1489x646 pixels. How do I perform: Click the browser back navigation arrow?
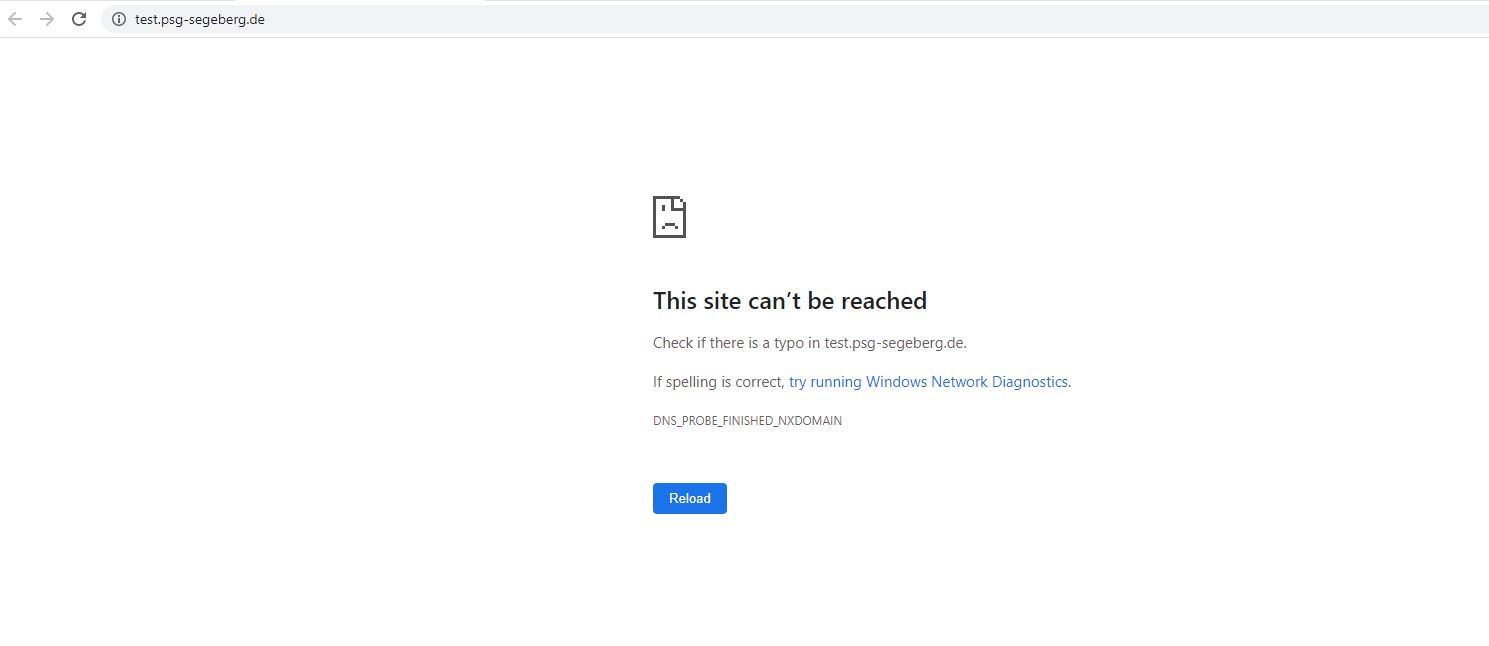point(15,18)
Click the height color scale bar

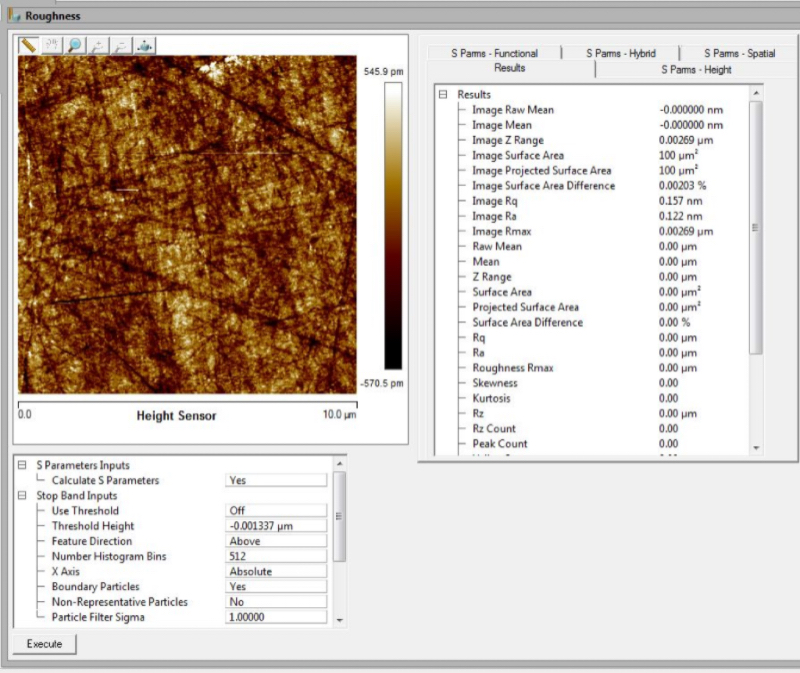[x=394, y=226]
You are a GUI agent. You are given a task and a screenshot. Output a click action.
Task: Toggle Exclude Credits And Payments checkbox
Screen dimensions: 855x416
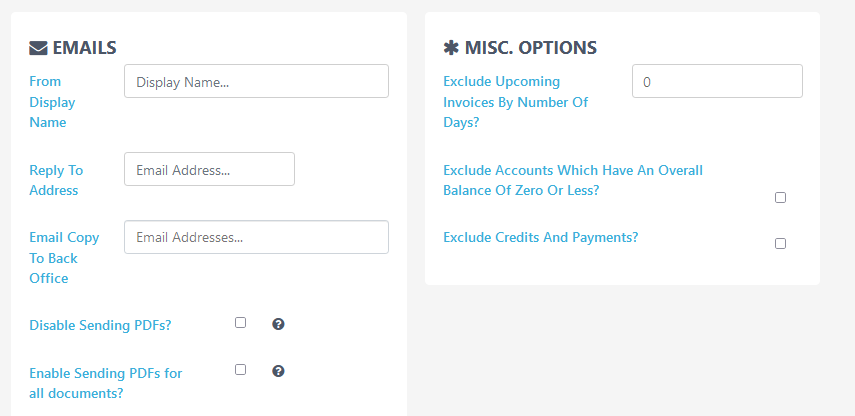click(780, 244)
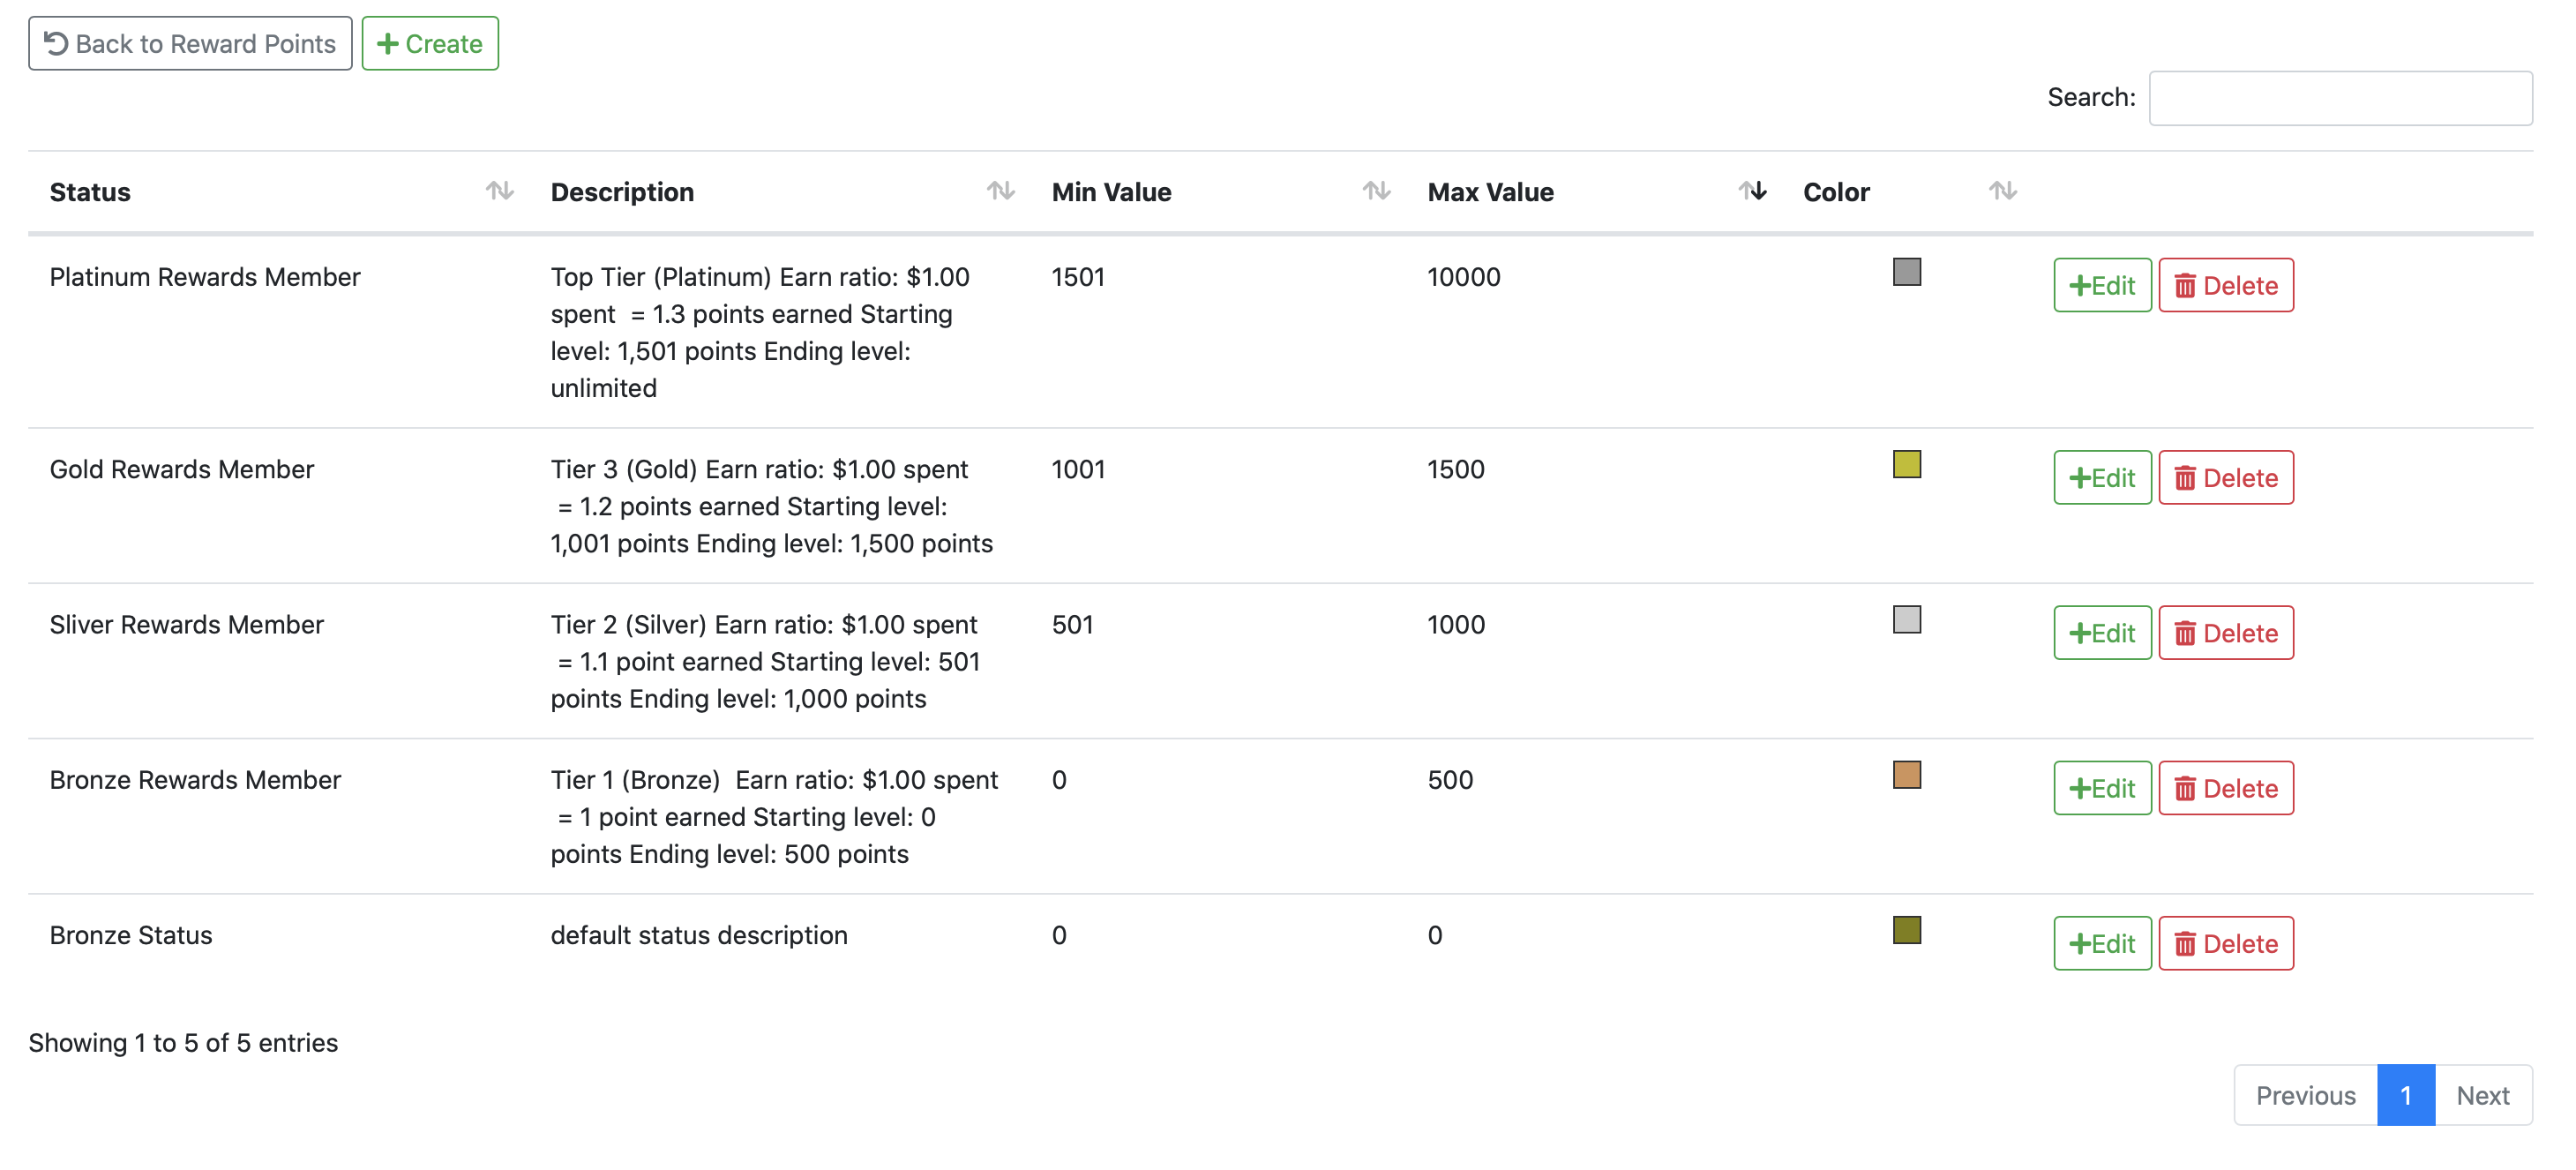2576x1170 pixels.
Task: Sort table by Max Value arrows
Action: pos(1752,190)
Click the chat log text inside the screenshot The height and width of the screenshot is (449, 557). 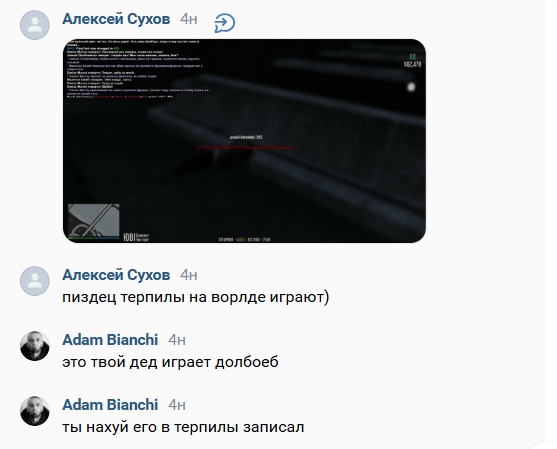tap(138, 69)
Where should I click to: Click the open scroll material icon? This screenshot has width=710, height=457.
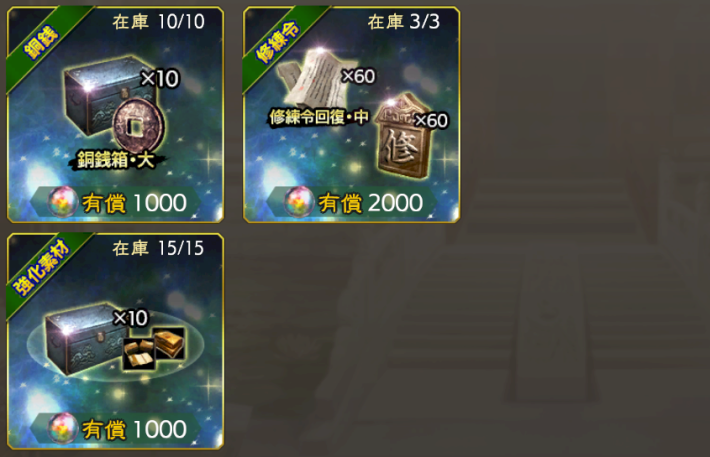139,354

### Problem to work on
Your reply should be the lines of the records from the start through the line with "Task: Toggle Exclude", copied word for word, pictures omitted.

### Task result
1489x646 pixels. How do I perform: Click the browser back navigation arrow?
point(15,18)
Click the height color scale bar

[x=394, y=226]
You are a GUI agent. You are given a task and a screenshot. Output a click action.
Task: Toggle Exclude Credits And Payments checkbox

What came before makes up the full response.